### Document section

Britain's defence minister experienced GPS jamming on his flight from Estonia, the second such incident affecting a UK defence secretary near Russian borders despite London not equipping VIP jets with countermeasures.

Dimitris Papafotis
Dimitris Papafotis Editor in Chief
MAY 25, 2026 AT 9:24 PM

John Healey was travelling aboard a Royal Air Force-operated Dassault 900LX Falcon executive jet Thursday when the aircraft’s GPS navigation system became inoperable for the duration of the three-hour flight back to Britain, according to Breitbart News. A Times of London journalist embedded on the flight documented the incident as Healey returned from inspecting British troops stationed in the NATO member state.

The jamming incident is far from isolated. Electronic warfare activity across the region stretching from the Baltic Sea to the Black Sea has been continuous and well-documented for years, intensifying dramatically since Russia’s full-scale invasion of Ukraine in 2022. Radio spectrum interference in the theatre has been a persistent feature of operations even in the years preceding the expanded conflict.

This marks the second confirmed instance of a British defence minister experiencing such disruption. As Breitbart News reports, former defence secretary Grant Shapps encountered identical malfunctions aboard the same government jet while visiting a NATO exercise in Poland, with both navigation and communication systems failing during that flight.

The British government currently operates two leased Dassault 900LX Falcon jets for ministerial transport but has deliberately chosen not to equip them with hardened systems or electronic countermeasures. Officials justify this decision on cost grounds, maintaining that if a minister faced genuine danger, they would be transported on a proper military aircraft rather than a commercially-leased civilian airframe. Britain’s previous generation of executive jets, which were domestically built, government-owned, and equipped with protected systems, were retired and scrapped earlier this decade.

######

Please reproduce the GPS jamming article above word for word, from start to finish.

### Listed records

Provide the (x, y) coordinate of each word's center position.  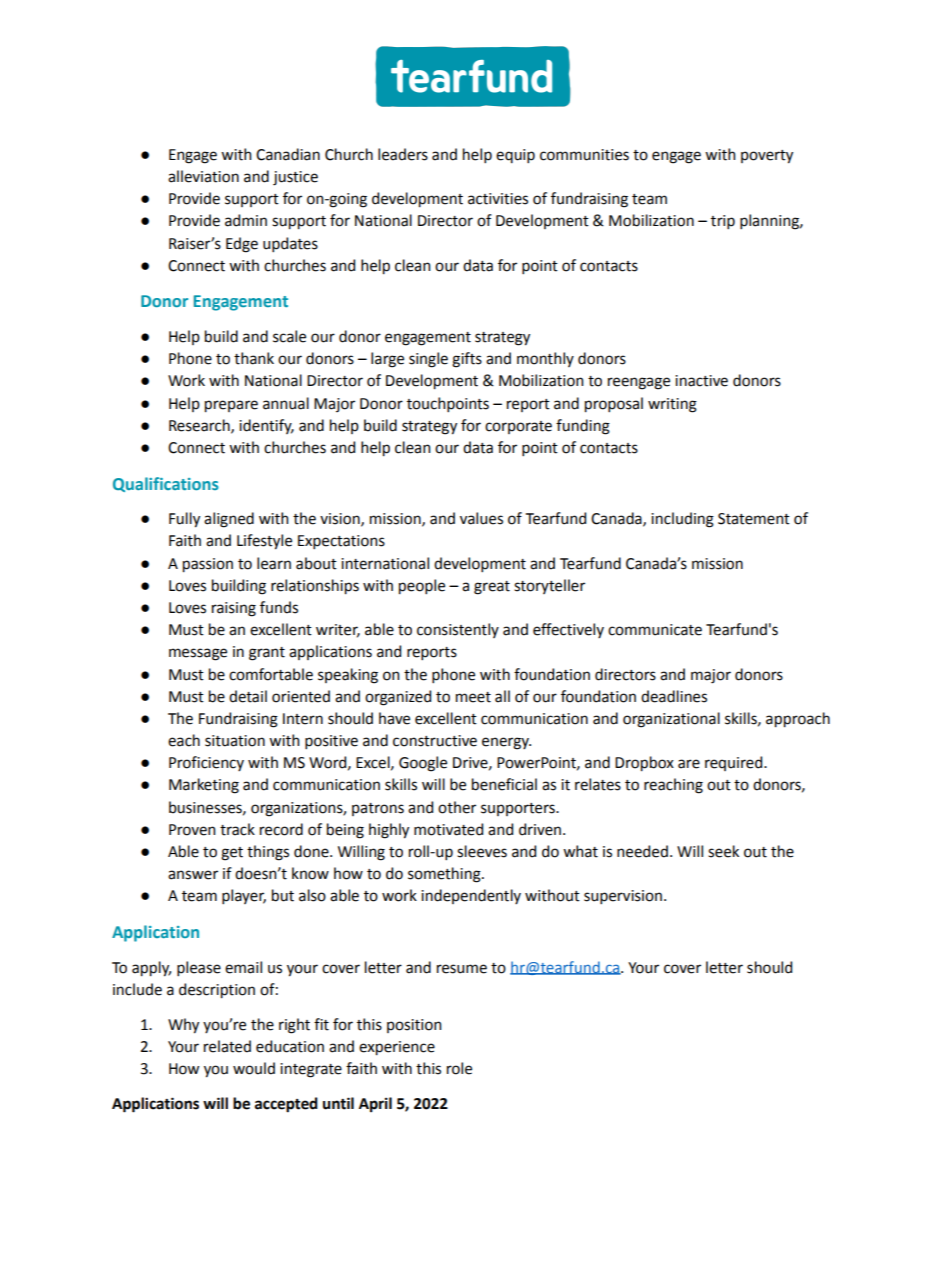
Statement (754, 519)
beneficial (504, 784)
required (735, 763)
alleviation (203, 176)
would (254, 1068)
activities (498, 199)
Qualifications (166, 484)
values (481, 518)
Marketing (204, 786)
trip (723, 222)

######

(Correct response)
Britain's defence minister experienced GPS jamming on his flight from Estonia, the second such incident affecting a UK defence secretary near Russian borders despite London not equipping VIP jets with countermeasures.

Dimitris Papafotis
Dimitris Papafotis Editor in Chief
MAY 25, 2026 AT 9:24 PM

John Healey was travelling aboard a Royal Air Force-operated Dassault 900LX Falcon executive jet Thursday when the aircraft’s GPS navigation system became inoperable for the duration of the three-hour flight back to Britain, according to Breitbart News. A Times of London journalist embedded on the flight documented the incident as Healey returned from inspecting British troops stationed in the NATO member state.

The jamming incident is far from isolated. Electronic warfare activity across the region stretching from the Baltic Sea to the Black Sea has been continuous and well-documented for years, intensifying dramatically since Russia’s full-scale invasion of Ukraine in 2022. Radio spectrum interference in the theatre has been a persistent feature of operations even in the years preceding the expanded conflict.

This marks the second confirmed instance of a British defence minister experiencing such disruption. As Breitbart News reports, former defence secretary Grant Shapps encountered identical malfunctions aboard the same government jet while visiting a NATO exercise in Poland, with both navigation and communication systems failing during that flight.

The British government currently operates two leased Dassault 900LX Falcon jets for ministerial transport but has deliberately chosen not to equip them with hardened systems or electronic countermeasures. Officials justify this decision on cost grounds, maintaining that if a minister faced genuine danger, they would be transported on a proper military aircraft rather than a commercially-leased civilian airframe. Britain’s previous generation of executive jets, which were domestically built, government-owned, and equipped with protected systems, were retired and scrapped earlier this decade.